The 25th ACM Symposium on User Interface Software and Technology (UIST) is underway this week in Cambridge, Massachusetts. UIST brings together researchers and practitioners from diverse areas that include traditional graphical and web user interfaces, tangible and ubiquitous computing, virtual and augmented reality, multimedia, new input and output devices and more. That’s a good check list against some of the work that goes on in Microsoft Research and as always, MSR will be there in force.

We’re a gold sponsor of the event and Hrvoje Benko of Microsoft Research is one of the program chairs – regular readers will be familiar with Benko’s work on projects such as the wearable multi-touch projector.

A number of Microsoft Research projects will be shown at UIST and one caught my eye in particular – Digits. The project highlights the ongoing work of MSR in the field of natural user interfaces and the blending of the physical and virtual worlds. Digits employs wearable vision technology to enable freehand gesture input that could potentially be used with personal computing such as a mobile phone, laptop or gaming console. I had the chance to speak with David Kim, one of the researchers behind the project who helped me understand how it works.

David explained that Digits was inspired by a desire to enable 3D interaction that was not bound to a physical space in the way an earlier project known as Holodesk was. The team wanted to make spatial interaction mobile and turned to a combination of computer vision techniques and off the shelf hardware to build the “wristband” that you see in the video.

The combination of an infrared (IR) laser, IR camera, IR diffuser for illumination and an inertial measurement unit enables tracking of fingers.
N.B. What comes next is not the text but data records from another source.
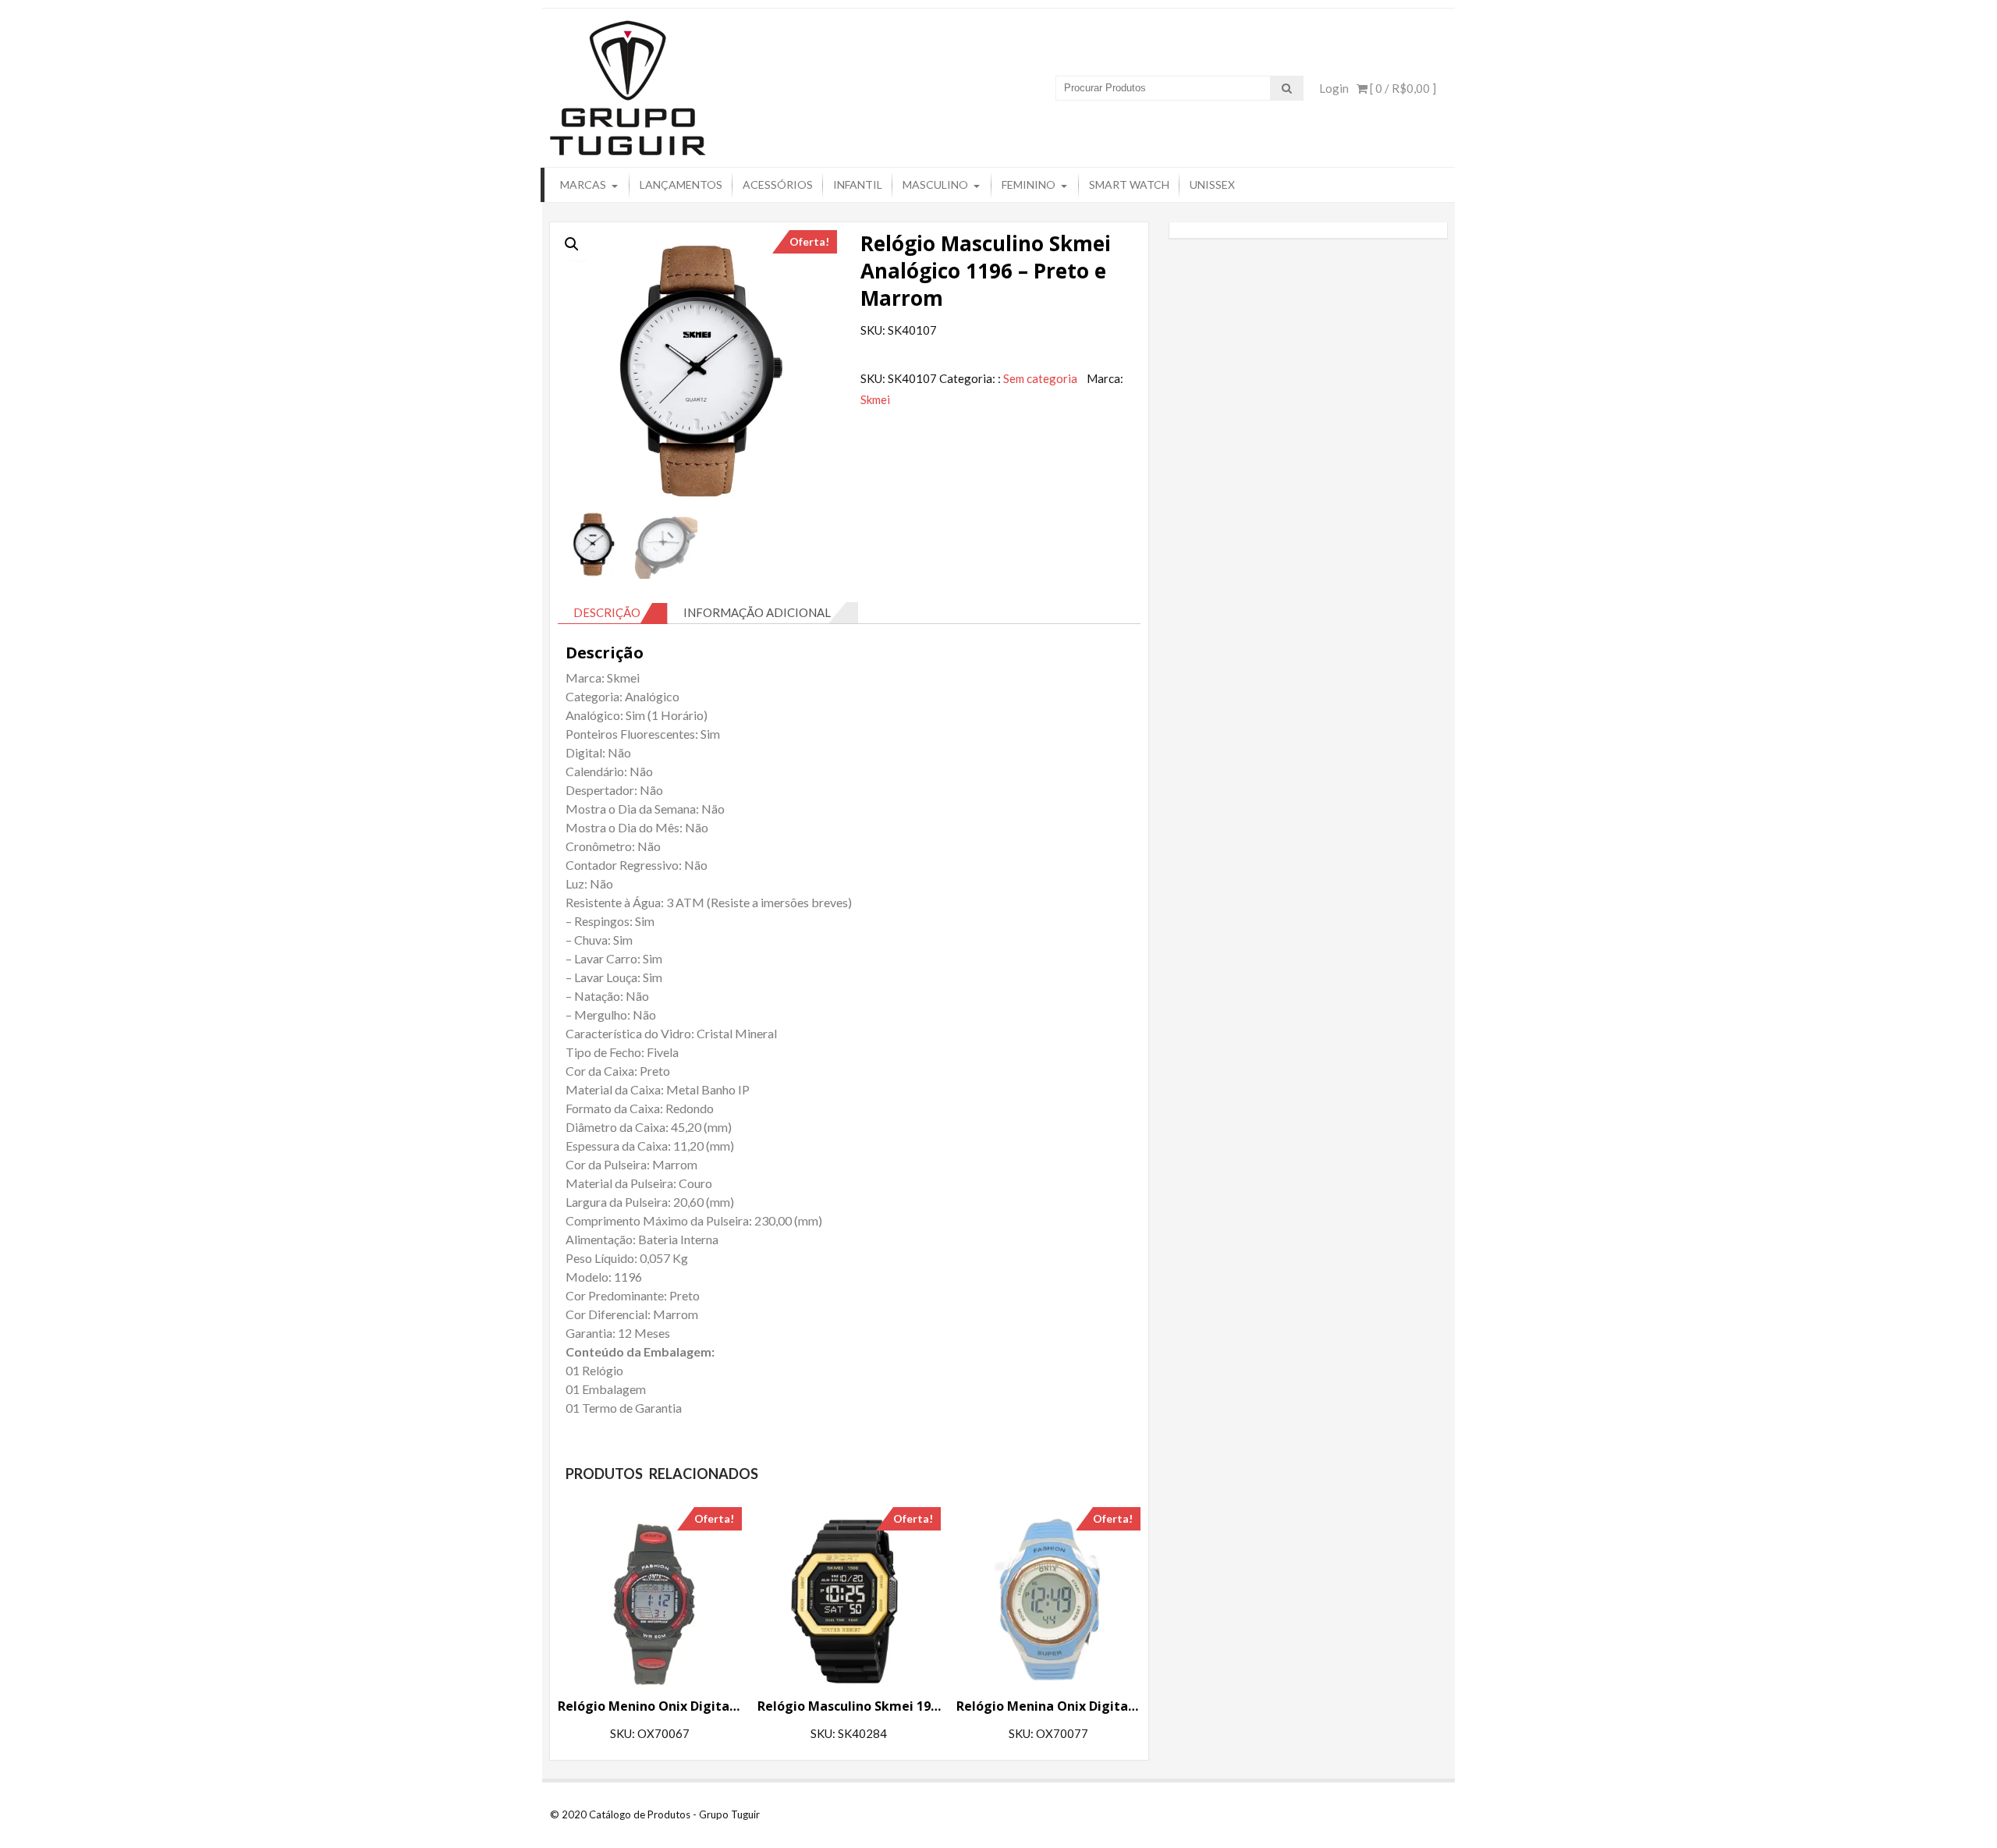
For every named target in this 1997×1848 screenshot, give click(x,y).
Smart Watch (1129, 184)
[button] (572, 244)
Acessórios (778, 184)
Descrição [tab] (606, 612)
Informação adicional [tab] (757, 612)
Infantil (857, 184)
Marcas (583, 184)
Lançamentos (681, 184)
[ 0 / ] (1401, 88)
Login (1334, 88)
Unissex (1212, 184)
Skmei (875, 399)
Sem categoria (1040, 378)
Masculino (935, 184)
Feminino (1028, 184)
The current setup  can only see five points, which normally would make it difficult to get an accurate view of the hand pose, so the vision system is allied to a biomechanical model of the hand for a full Kinematics model that delivers a very a high  degree of accuracy in modeling the hand pose. There are still some occasions when the tracking is affected by occlusion, for example when the hand is in a certain pose – though David mentioned the potential to apply a machine learning algorithm that would help alleviate these issues and further improve the accuracy.

The video already shows some pretty cool applications of the technology – and I’ve no doubt we’ll hear more ideas this week as Digits get shown at UIST and around the web. As is often the case, it’s the result of a a multidisciplinary team that has come together and built a concept in relatively short order using off the shelf components. Imagine what’s possible with more bespoke components and the inevitable miniaturization?